- Born: 6 February 1968 Bari, Italy
- Died: 16 March 1991 (aged 23) Palo del Colle, Italy

= Santa Scorese =

Italian Servant of God

Santa Scorese (6 February 1968 – 16 March 1991) was an Italian student and Catholic activist, who was murdered for resisting harassment. As her beatification process has been opened, she is considered a servant of God by the Catholic Church.

== Life ==
Santa Scorese was born on February 6, 1968, in Bari, Italy. She was the daughter of Piero and Angela Scorese. She began her adherence to the Catholic faith at the Salesian Church of the Most Holy Redeemer, in her hometown. She maintained a deep Marian devotion, especially to the title of Mary Help of Christians. At age 15, she volunteered with the Italian Red Cross to care for young people with poliomyelitis and muscular dystrophy. She also helped in the development of civil protection in her city. She actively participated in the Gen Movement, the youth branch of the Focolare Movement, increasing her private spirituality. She also attended the Militia Immaculatae in Palese village. Among its various activities, it is also worth mentioning the assistance to elderly people interned in nursing homes and orphan children interned in institutions.

After finishing high school at the "Orazio Flacco" school in Bari, she enrolled in a pedagogy course at a local university.

In 1987, her family moved to Palo del Colle, a town a few kilometers from Bari. In the local parish, Scorese distinguished herself as a Catechist, on the pastoral council, in the choir, and as a member of Catholic Action. She also volunteered for the Associazione Italiana per la donazione di organi - AIDO, so that, after his death, her organs could be donated to people who needed a transplant.

She kept her spiritual journal, where she jotted down thoughts about his personal and vocational life. On November 17, 1987, she wrote the following passage:

"One thing I discovered: that God is truly the only unshakable fixed point in each of our lives. I feel that now, despite the turmoil that is inside me, his presence gives me tranquility and confidence, confidence that I am not alone, that He still loves me, even with my limitations, and I also feel the need to choose Him every day. days as the most important thing to me, it's worth fighting, suffering and dying."

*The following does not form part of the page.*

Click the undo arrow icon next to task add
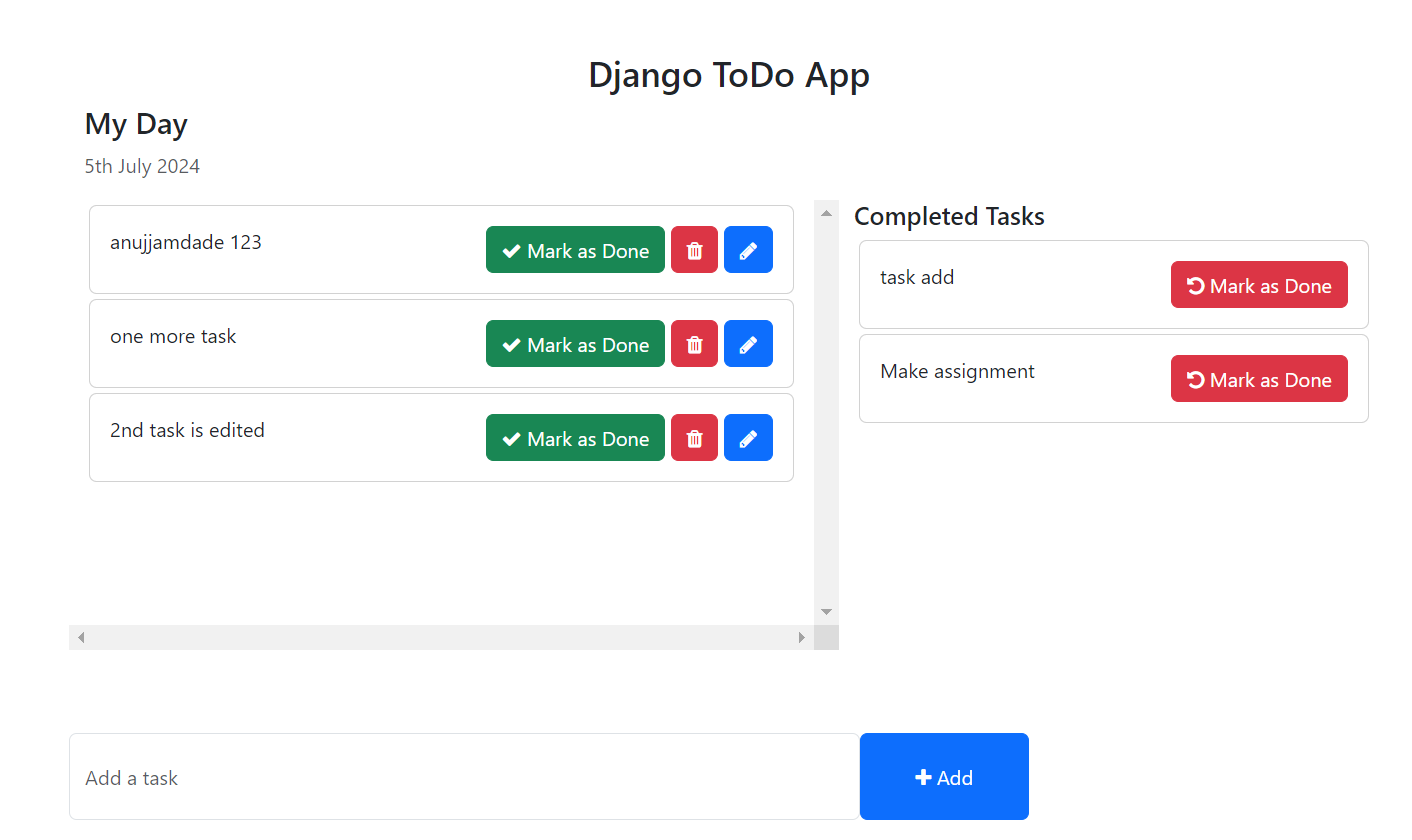Image resolution: width=1412 pixels, height=840 pixels. [x=1196, y=284]
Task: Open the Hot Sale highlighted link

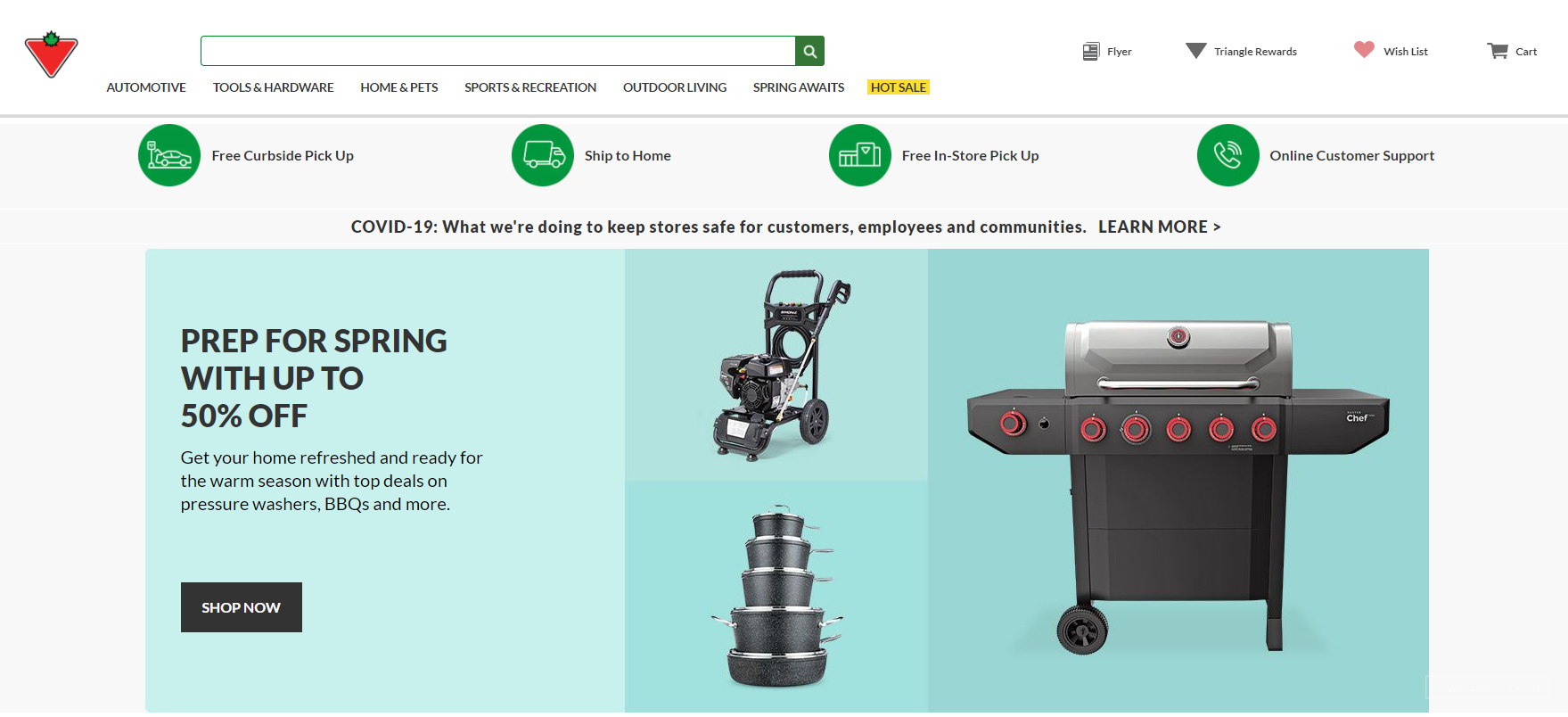Action: point(899,87)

In the year 1988, a young psychopath, who randomly overheard her proclaiming a Bible reading during a celebration at the Bari Cathedral, began obsessively following Scorese around everywhere. On one occasion, she was almost the victim of sexual violence, which she barely managed to escape. Scorese is then obliged to always be accompanied when leaving the house, at a time when the crime of stalking was still not taken seriously by the Italian authorities.

According to Scorese, her pursuer claimed to have told her that he would only leave her alone after she renounced her faith and the church. She refused. She was then threatened with a note left on her doorstep that read:

"Either mine or nobody's, and not God's."

Understanding the seriousness of the threats, she took the case to the knowledge of her spiritual director who advised her:

"Know that, whatever happens, choose God".

Despite subpoenas, on the night of March 15, 1991, her stalker was hidden waiting for her at her doorstep. When he saw Scorese, he lunged at her and struck her with fourteen stabs in the throat, in the chest, in the stomach. The mother watched the scene from the balcony screaming. Quickly her father ran to the street to help her. She was even taken to the Polyclinic of Bari so that she could receive medical help, but the seriousness of the injuries ended her life in the early morning of March 16, 1991. Her last words were of forgiveness to the man who killed her. Her funeral was filled with a crowd of young people and colleagues who worked with her in pastoral activities and who came to pay their respects. She is buried in the Palo del Colle cemetery.

== Beatification process ==
On April 5, 1998, during the celebrations of the XIII World Youth Day, Andrea Mariano Magrassi, at the time Archbishop of the Bari-Bitonto, initiated the cause of beatification of Santa Scorese in the form of martyrium in odium fidei, naming Father Vito Bitetto as postulator. The archdiocesan phase of the process ended on September 7, 1999, and the inquiry was handed over to the Dicastery for the Causes of Saints on October 18.